- Excerpted data
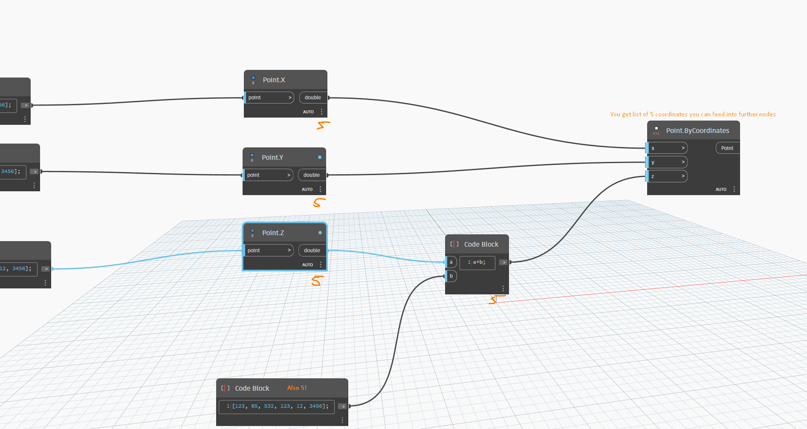Open the Point.ByCoordinates options menu

pyautogui.click(x=734, y=189)
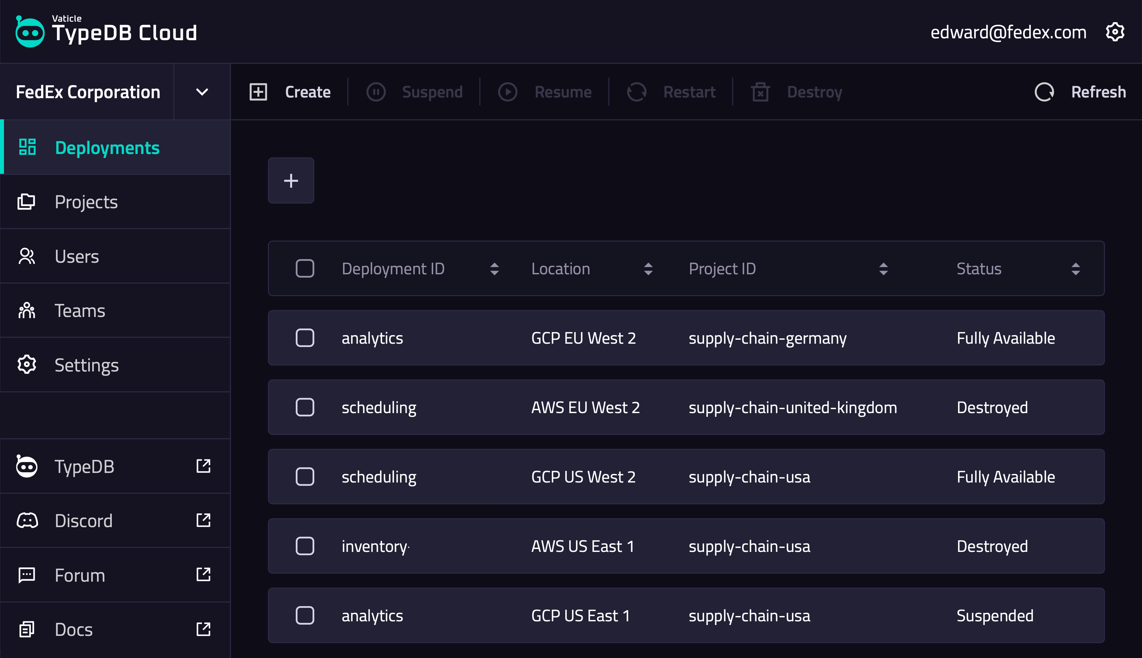Sort by Location column arrows

648,269
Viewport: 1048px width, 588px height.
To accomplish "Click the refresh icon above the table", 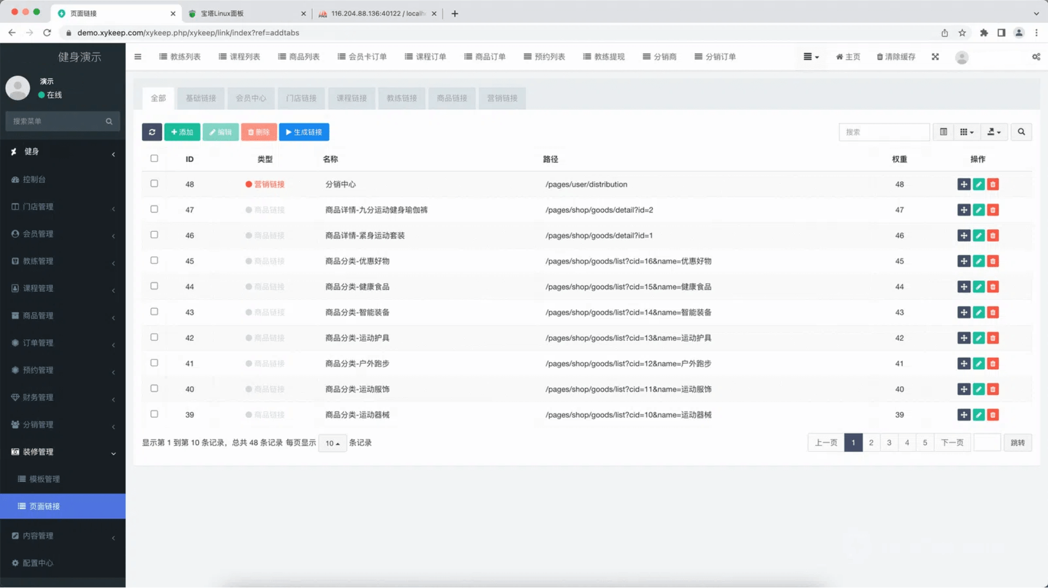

- What you have to do
Emit an exact copy of the lines from the line bearing "Viewport: 1048px width, 588px height." through the last line above, inclusive, and leave the images out.

- Output of the task
Viewport: 1048px width, 588px height.
To accomplish "Click the refresh icon above the table", 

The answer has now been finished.